**REQUIRED TASK A**
Pull out every line of the records that contains the string "Privacy", with uppercase and lowercase letters treated as different.

The playwright knows that standard multiple character plays can use stimulus-response tactics with one character prompting another to react.

The trick for the monodramatist is to find a way for one character to provoke that character to develop, react, grow. That also is important for the actor. Many like to think that theatre exists with character-to-character interplay. For the solo performer who can't rely on that, there can be more importance on the character making discoveries about self. Spontaneity takes on added significance.

It can help to remember that while only one actor is one stage, there can be other characters. Ruth Draper, who surely was an outstanding writer-actor and probably deserves more credit for the today's monodrama than any other single person, would play multiple characters in a given short solo play. Anna Devere Smith does that today. And dramatist-actors like Draper also could evoke the presence of [unseen] other characters. Lanford Wilson's solo play, A Poster of the Cosmos, has other characters we never actually see.

That technique gives the solo play one of theatre's most powerful techniques: it awakens the audience's imagination. What better way is there to draw the audience into the play than to make it "see" and "hear" the invisible and inaudible?

A friend who is a solo playwright-actor says she believes monodramas depend more on language - they are "dramas of language" - than do multi-character plays. It is a good point.

For the audience, the solo play awakens a sense of admiration for the actor. It can be a full-fledged tour de force. That gives the actor an immediate built-in respect - "Hey, he/she did that play all alone!" While that is especially true of the full-length one-person plays, it also applies to shorter works.

One of the greatest powers the solo play has is its ability to remove the "mask." In life, we all wear masks according to the situation and environment we're in. The diligent employee mask. The social creature mask. The earnest young actor mask. In multiple character plays, all wear masks according to the situation. But in a solo play, we see the character without the mask, and that's a deep look into the real human, just as we see Hamlet without a mask when he says "To be or not to be," something he cannot say when others are present. For the audience, seeing the genuine human is an exciting journey. For the actor, it means showing vulnerability. I think that can be a magnificent experience.

T.B.: Certainly the "solo play" seems to be getting more popular lately, especially Off Broadway. For a young playwright/actor, what are the advantages of creating a solo play?

L.C.: The cynic would say that solo plays are popular because they cost far less to produce than a multi-character play. And it is true that there's only one character to costume, only one actor to pay, and usually the plays are presented with minimalist scenic effects. (Simon Callow says that the advantage for the director is that when you take the cast out to lunch the bill is smaller!) They can be presented in libraries, church basements, meeting halls, lobbies, lofts. Colleges often provide space and support.

There are logistical conveniences, too. For example, rehearsals don't necessarily tie up stage space. One doesn't have to be concerned about cast dynamics or the divas who can create havoc among the multi-character company. And they can - in some instances - be a source of income. Even several centuries ago an actor wrote that one could "replenish a thin wallet" by presenting a solo play. The solo play can create a theatrical career. For example, Hal Holbrook was a college student when he began developing one of the most popular solo plays: MARK TWAIN TONIGHT! He won major awards, had successful Broadway runs, made recordings, and started a successful stage, film, and TV career.

**REQUIRED TASK B**
Continue the passage on solo plays above, starting after its last sentence.

**TASK INPUT**
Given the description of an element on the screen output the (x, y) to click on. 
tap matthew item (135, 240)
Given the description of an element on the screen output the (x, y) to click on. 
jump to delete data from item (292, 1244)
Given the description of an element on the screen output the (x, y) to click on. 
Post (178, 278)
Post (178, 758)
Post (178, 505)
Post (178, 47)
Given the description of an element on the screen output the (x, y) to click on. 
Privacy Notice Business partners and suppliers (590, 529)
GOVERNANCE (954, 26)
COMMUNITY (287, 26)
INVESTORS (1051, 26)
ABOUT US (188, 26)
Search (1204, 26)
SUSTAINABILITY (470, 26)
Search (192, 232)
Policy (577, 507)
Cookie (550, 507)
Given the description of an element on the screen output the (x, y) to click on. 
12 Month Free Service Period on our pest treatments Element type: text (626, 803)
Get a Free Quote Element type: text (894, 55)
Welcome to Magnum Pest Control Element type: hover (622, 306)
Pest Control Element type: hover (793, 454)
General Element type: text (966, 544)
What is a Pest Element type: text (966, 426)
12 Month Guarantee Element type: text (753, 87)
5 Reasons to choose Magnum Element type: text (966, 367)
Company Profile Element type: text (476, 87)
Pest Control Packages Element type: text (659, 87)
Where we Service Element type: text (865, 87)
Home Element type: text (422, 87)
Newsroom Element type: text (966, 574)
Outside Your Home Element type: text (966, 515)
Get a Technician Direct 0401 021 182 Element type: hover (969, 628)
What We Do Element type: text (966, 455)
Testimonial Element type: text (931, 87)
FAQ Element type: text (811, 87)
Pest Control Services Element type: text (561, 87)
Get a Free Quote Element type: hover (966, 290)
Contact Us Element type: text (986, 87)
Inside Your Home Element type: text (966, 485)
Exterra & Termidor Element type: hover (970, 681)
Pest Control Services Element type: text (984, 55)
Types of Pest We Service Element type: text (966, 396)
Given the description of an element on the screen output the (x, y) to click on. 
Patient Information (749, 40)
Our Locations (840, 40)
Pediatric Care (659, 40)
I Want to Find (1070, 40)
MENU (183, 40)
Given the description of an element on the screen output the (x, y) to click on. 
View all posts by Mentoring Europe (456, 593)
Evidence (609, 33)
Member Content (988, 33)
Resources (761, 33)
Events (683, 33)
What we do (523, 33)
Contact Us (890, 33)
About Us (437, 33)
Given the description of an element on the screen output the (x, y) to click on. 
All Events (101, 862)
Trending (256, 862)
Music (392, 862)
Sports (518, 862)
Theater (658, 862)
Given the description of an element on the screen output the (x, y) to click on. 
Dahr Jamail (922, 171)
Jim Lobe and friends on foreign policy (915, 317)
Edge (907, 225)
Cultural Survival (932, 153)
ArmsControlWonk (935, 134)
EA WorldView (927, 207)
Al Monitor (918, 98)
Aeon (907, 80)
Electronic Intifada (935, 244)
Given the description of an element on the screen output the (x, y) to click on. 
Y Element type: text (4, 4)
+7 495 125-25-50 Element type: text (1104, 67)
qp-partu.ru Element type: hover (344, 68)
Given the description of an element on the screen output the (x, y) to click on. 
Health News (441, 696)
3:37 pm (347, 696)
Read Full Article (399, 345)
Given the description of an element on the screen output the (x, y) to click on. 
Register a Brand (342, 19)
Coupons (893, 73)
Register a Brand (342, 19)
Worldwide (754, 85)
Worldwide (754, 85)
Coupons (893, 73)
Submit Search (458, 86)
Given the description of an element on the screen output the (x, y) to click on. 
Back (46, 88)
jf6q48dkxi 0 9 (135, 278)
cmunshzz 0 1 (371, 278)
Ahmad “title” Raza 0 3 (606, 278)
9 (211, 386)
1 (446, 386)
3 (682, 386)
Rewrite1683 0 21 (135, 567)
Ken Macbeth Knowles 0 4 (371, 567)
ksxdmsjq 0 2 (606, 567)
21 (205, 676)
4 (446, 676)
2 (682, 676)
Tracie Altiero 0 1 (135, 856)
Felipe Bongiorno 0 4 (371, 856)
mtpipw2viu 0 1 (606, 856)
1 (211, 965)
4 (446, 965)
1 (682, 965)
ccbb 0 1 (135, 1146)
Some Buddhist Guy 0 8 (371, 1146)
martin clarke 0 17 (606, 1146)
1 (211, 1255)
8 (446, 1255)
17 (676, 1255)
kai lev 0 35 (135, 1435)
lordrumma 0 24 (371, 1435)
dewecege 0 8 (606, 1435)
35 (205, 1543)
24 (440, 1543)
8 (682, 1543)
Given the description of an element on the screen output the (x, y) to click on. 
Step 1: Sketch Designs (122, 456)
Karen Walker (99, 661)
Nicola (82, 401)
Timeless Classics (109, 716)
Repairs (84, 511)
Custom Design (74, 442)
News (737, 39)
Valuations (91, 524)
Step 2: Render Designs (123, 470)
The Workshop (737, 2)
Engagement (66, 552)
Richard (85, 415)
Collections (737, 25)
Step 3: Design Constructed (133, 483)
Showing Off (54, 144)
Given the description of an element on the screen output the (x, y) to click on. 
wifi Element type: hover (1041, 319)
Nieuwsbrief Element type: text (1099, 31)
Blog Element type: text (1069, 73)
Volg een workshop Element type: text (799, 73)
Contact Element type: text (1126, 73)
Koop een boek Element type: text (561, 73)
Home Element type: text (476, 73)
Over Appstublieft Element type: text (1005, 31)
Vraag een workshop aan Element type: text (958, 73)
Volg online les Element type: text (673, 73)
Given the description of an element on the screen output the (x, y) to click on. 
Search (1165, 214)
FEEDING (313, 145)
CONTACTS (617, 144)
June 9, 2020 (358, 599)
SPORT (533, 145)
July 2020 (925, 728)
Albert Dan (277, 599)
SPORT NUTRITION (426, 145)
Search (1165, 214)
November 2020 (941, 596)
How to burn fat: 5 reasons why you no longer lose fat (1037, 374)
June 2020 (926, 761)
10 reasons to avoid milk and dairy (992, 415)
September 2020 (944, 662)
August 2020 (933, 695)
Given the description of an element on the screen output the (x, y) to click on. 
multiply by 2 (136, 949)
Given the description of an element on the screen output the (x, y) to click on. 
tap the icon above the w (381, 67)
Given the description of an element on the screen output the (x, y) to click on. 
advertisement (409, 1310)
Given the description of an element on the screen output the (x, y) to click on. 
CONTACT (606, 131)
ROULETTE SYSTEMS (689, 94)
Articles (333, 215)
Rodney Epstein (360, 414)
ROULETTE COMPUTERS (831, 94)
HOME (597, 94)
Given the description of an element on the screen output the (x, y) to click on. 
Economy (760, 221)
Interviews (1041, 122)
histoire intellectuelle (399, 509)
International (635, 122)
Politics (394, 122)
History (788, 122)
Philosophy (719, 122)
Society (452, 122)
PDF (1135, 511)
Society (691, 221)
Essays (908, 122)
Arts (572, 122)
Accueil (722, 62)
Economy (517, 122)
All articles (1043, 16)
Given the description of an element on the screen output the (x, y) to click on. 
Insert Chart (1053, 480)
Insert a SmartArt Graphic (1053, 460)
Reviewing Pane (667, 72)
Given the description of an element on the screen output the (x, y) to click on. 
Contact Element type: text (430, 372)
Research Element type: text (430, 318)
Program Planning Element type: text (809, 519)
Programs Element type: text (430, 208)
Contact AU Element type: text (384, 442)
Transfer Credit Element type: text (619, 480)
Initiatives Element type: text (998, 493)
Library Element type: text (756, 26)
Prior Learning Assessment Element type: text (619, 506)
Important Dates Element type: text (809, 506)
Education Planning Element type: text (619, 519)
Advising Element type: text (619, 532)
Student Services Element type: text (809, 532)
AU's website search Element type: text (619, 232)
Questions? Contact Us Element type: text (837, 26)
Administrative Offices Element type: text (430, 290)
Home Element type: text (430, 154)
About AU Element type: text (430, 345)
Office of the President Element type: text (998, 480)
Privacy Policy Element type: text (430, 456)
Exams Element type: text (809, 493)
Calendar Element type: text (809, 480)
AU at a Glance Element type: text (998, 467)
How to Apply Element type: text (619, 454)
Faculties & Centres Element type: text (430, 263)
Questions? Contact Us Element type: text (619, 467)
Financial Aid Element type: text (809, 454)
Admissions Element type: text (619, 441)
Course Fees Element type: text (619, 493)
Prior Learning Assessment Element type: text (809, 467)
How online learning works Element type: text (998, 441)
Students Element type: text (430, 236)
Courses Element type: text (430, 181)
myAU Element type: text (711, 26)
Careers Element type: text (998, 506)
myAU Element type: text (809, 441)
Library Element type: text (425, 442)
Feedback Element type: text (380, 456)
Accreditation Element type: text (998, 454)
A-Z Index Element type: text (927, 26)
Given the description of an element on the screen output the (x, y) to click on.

**TASK RESPONSE A**
Privacy Notice Business partners and suppliers (590, 529)
Privacy Policy Element type: text (430, 456)

**TASK RESPONSE B**
While I wouldn't deny those reasons, it seems to me that the monodrama also offers the writer-actor a marvelous challenge that can be quite rewarding. Doing a solo play gives the actor the same thrill as being able to play a character with great soliloquies like "To be or not to be." Like sailors who single-hand their boats around the world or athletes who prefer the solo responsibility of running the mile instead of being a member of a relay team, the one-person play is a great test. I think for some monodramatists there's also a rebellion against a society that has so much group-think, group-activity. Perhaps some solo actors would echo Ayn Rand's anger at collectivism.

If I can be permitted to quote my book's title, I think that "the power of one" is a primary reason. For the playwright, developing only one character - instead of being distracted by others - can be advantageous. Patrick Stewart says he found relief from "Star Trek" by packing up his car and visiting colleges to do a one-man show, another evidence of the artistic advantages of the solo play.

Also helping the popularity are those extremely powerful productions by those who write plays for themselves to perform, such as Anna Devere Smith, Eric Bogosian, Spalding Grey, and others. They open new doors, suggest directions to follow.

Let me add one more thing, if I may. If I were in charge of an acting program, I'd require the actors to write a solo play designed for themselves to perform. Why? A number of reasons. First, actors ought put themselves in the role of a playwright so they'll treat a script with insight and respect. Secondly, the actor should create a solo play that uses their strengths and avoids weaknesses, and identifying those can be damned educational. Third, they can more easily find ways to produce their solo play than a multi-character script. Fourth, the solo play can lend itself to an audition passage (after all, there's no need to edit out other characters). Fifth, any actor who can succeed with a solo play has a distinct advantage in playing classical characters with soliloquies. Finally, doing a solo play forces the actor to develop vocal techniques, physicalization, characterization. In this "ideal" acting program, I'd also require each actor to serve as a director for someone's solo play. There are more reasons, but I'm going on too long here.

I think a package of this nature could be remarkably helpful for actor growth. I'd love to work with an outstanding actor-training group to help them learn the solo play's advantages.

T.B.: What topics or subjects do you think are most suitable for a solo play?

L.C.: Something that the playwright cares about. Deeply. A gut issue. Something about which the writer has a point of view . . . and feels compelled to share. A fascinating character.

I imagine there probably are subjects that may not lend themselves to a solo play, but I don't know what they are. I suspect that as soon as one lists a subject that won't work, someone can point to a solo play that is remarkably potent.

T.B.: Writing on "something that the playwright cares about" was a strong emphasis in your earlier books on how to write a play. Do you feel that a playwright must care deeply about the subject of his play?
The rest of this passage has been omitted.